Department of Computational Biology and Applied Algorithmics, Max-Planck-Institute for Informatics, Campus E1.4, 66123 Saarbrücken, Germany.
Bioinformatics. 2013 Jul 15;29(14):1793-800. doi: 10.1093/bioinformatics/btt300. Epub 2013 May 28.
Recurrent DNA breakpoints in cancer genomes indicate the presence of critical functional elements for tumor development. Identifying them can help determine new therapeutic targets. High-dimensional DNA microarray experiments like arrayCGH afford the identification of DNA copy number breakpoints with high precision, offering a solid basis for computational estimation of recurrent breakpoint locations.
We introduce a method for identification of recurrent breakpoints (consensus breakpoints) from copy number aberration datasets. The method is based on weighted kernel counting of breakpoints around genomic locations. Counts larger than expected by chance are considered significant. We show that the consensus breakpoints facilitate consensus segmentation of the samples.
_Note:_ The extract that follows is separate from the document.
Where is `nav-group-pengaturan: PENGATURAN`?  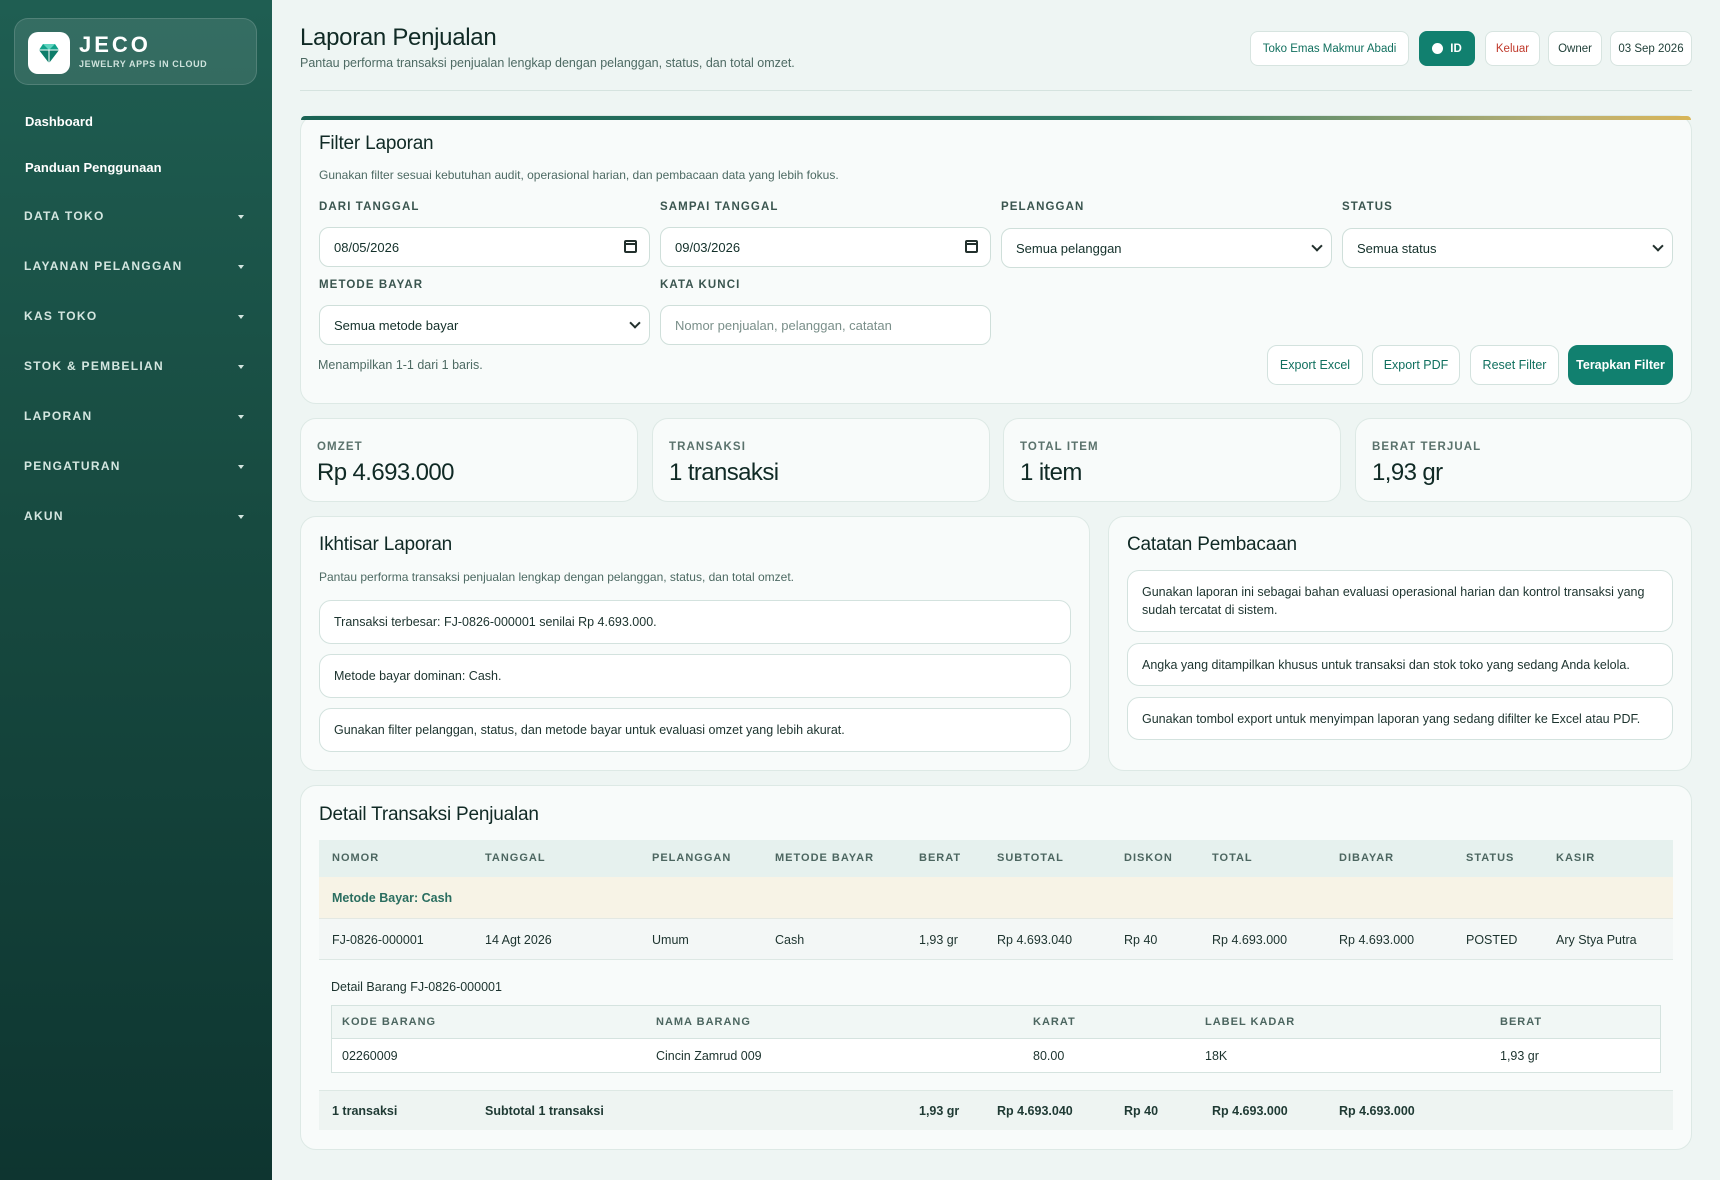 nav-group-pengaturan: PENGATURAN is located at coordinates (135, 469).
We apply our method to three arrayCGH datasets and show that by using consensus segmentation we achieve significant dimension reduction, which is useful for the task of prediction of tumor phenotype based on copy number data. We use our approach for classification of neuroblastoma tumors from different age groups and confirm the recent recommendation for the choice of age cut-off for differential treatment of 18 months. We also investigate the (epi)genetic properties at consensus breakpoint locations for seven datasets and show enrichment in overlap with important functional genomic regions.
Implementation in R of our approach can be found at http://www.mpi-inf.mpg.de/ ∼laura/FeatureGrouping.html.
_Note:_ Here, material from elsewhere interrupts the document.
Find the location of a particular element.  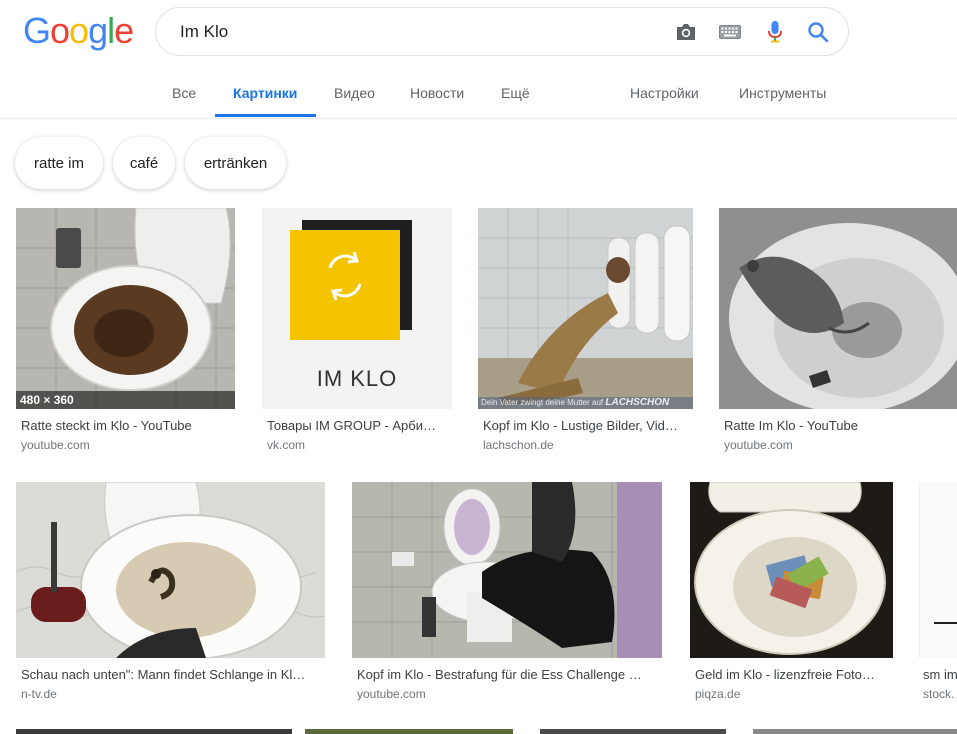

result-title: Ratte Im Klo - YouTube is located at coordinates (836, 426).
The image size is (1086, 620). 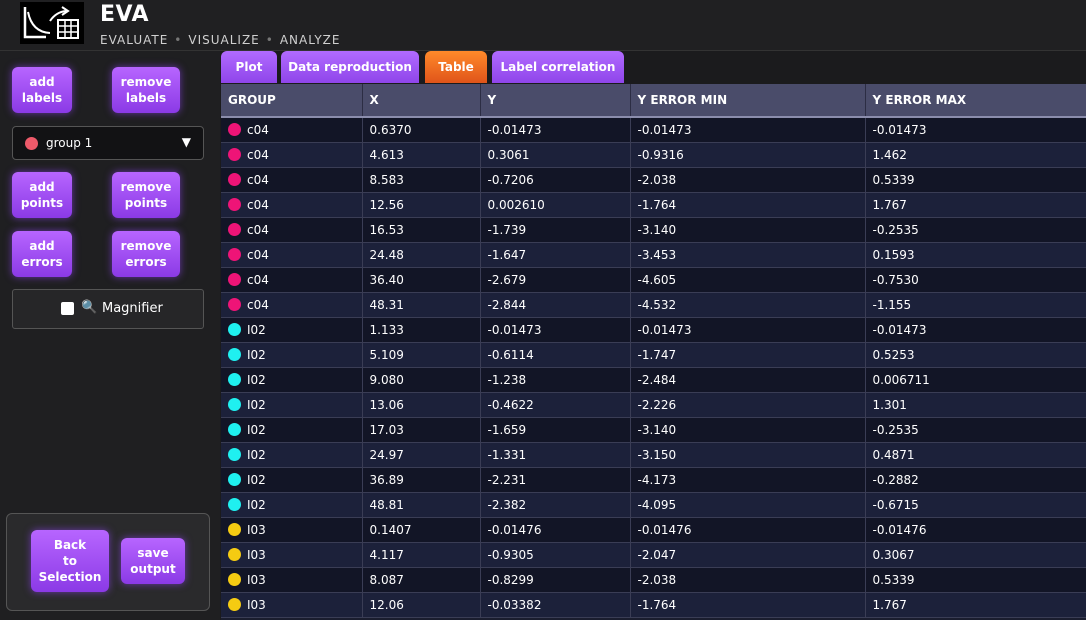 What do you see at coordinates (558, 67) in the screenshot?
I see `tab-label-correlation: Label correlation` at bounding box center [558, 67].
Supplementary data are available at Bioinformatics online.
癌症基因组中的反复 DNA 断点表明存在肿瘤发展的关键功能元素。识别这些元素可以帮助确定新的治疗靶点。高维 DNA 微阵列实验(如 arrayCGH)能够高精度地识别 DNA 拷贝数断点,为计算估计反复出现的断点位置提供了坚实的基础。
我们介绍了一种从拷贝数畸变数据集中识别反复出现的断点(共识断点)的方法。该方法基于围绕基因组位置的断点的加权核计数。超过预期的计数被认为是显著的。我们表明,共识断点有助于对样本进行共识分割。我们将我们的方法应用于三个 arrayCGH 数据集,并表明通过使用共识分割,我们实现了显著的降维,这对于基于拷贝数数据预测肿瘤表型的任务非常有用。我们使用我们的方法对来自不同年龄组的神经母细胞瘤肿瘤进行分类,并证实了最近建议选择 18 个月作为差异化治疗的年龄截止值。我们还研究了七个数据集的共识断点位置的(表观)遗传特性,并显示与重要功能基因组区域的重叠富集。
我们方法的 R 实现可在 http://www.mpi-inf.mpg.de/ ∼laura/FeatureGrouping.html 上找到。
补充数据可在 Bioinformatics 在线获得。